Все усаживаются в УАЗик. Пока ехали, пока ждали остальных с кладбища, Наталья Васильевна не умолкала, как и всякий пожилой человек, надолго остающийся в одиночестве: « Бабушка твоя меня спасла, Егор. Она умница была, вместо матери мне. Мы ведь сельхозналог все платили: двести яиц, сорок килограмм мяса, двести пятьдесят литров молока с коровы вынь да положь. Она мне и говорит: «Вы с Гришей моим распишитесь, будем один налог платить вместо двух.» Мы и расписались. Его с начала на войну-то не брали, он с двадцать пятого года, а потом в сорок третьем забрали, он уж механизатором был, рука у него больная была, всё равно забрали, а налог-то мы так один только и платили.

 Отца-то моего тоже раскулачили, Куракина Василия Никифоровича. А дедушку моего, Куракина Никифора Климентьевича раскулачили ещё в двадцать девятом. Мы всю жизнь по квартирам мыкались, свой – то дом отобрали, школу из него в Красном Коммунаре сделали, так вот, телеграмма нам приходит в тридцать третьем: «Встречайте своего дедушку, поезд такой-то, вагон такой-то.» Встретили дедоньку, он больной весь.  Есть ему нельзя ничего, а он так и прожил до тридцать девятого. Прихожу домой, на квартиру в Сакмарске, а отец, Василий Никифорович, стоит над дедонькой и плачет: «Чем же ты жил все эти годы, папа?» - « Святым духом, сынок! Святым духом! Молился и молился я .» Его вместе с братом моим сослали, дык брат-то вернулся через восемь лет, да, всё честь по чести, отбыл все восемь  и вернулся.


Отца-то как раскулачить хотели? В Сакмарске мы жили, ночью стучат в окно: «Куракин Василь Никифорович тут живёт?» - «Тут» - «Утром на площадь с вещами.» Утром куды деваться? Идем на площадь, он и нас взял с собой, а куды же нас деть, матери-то нету. Площадь – это где теперь хлебный магазин. Пришли утром. А там уже подвод много, перекличка идёт. До нас очередь дошла, этот, НКВДешник спарашиват: «А дети куда?» - «А куда я их дену?» - «Ничего не знаю, детей оставляй!» Нас и взяла квартирная хозяйка, Бочкарёва Лизавета, она добрая была. Ночью, под утро уж, пешком привела нас в Гребени, к родне нашей, к тётке родной. А утром же и папа из Оренбурга уже вернулся. Стали там перекличку делать, а его фамилии нет в списках-то. Местные, сакмарские, перестарались, ну папу-то и отпустили. Он так и жил потом в Гребенях, работал на стороне, но в Сакмарск больше ни ногой.

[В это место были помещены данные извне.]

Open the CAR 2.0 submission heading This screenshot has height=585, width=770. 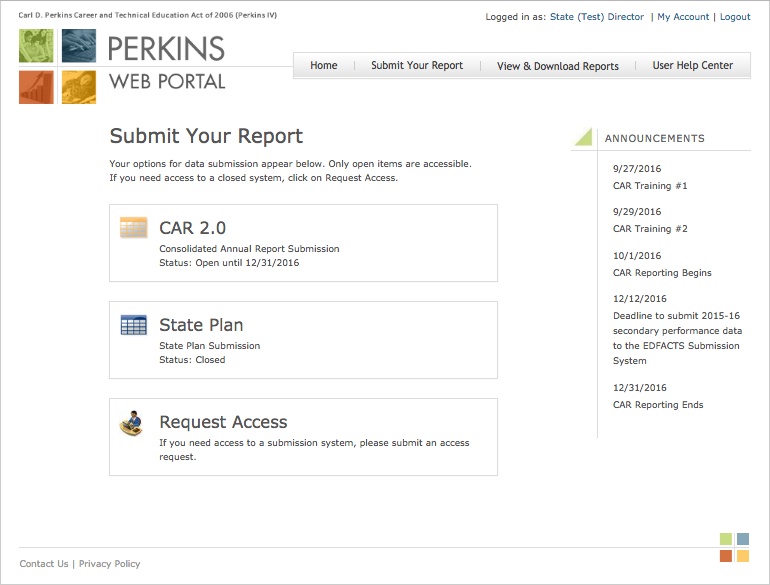coord(193,228)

      А бабушка твоя, Мария Полиектовна, мне вместо матери была. Мы ведь у неё на квартире тоже жили. В войну-то вакуированных в каждом дворе селили, у баушки твоей евреи жили, таки хороши люди были. Я, Егорушка, в теперешно время устала уж свидетелем быть: на пенсию вакуированные оформляются, все запрос присылают, подтвердить, что работали в колхозе нашем, вот я одна и помню всех.

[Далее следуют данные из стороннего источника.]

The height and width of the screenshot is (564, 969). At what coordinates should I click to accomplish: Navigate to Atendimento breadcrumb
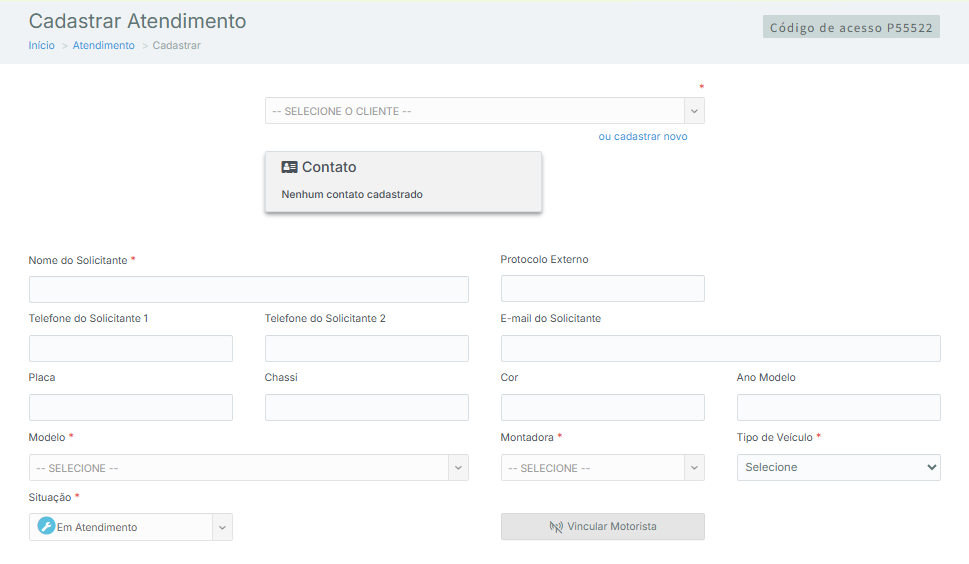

Недавно во сне своего (Степана Прокофьевича) видала. Ангел это его был, говорит мне: «А у твоего дела плохи». – Чё такое?  – Да отчёт не сдал. – Ну надо же! И на том свете у него отчёт не приняли. В войну всё отчёты сдавал: кто прибыл, кто убыл, убит, значит, кому чё дали. И там его отчёты эти, видать, замучили.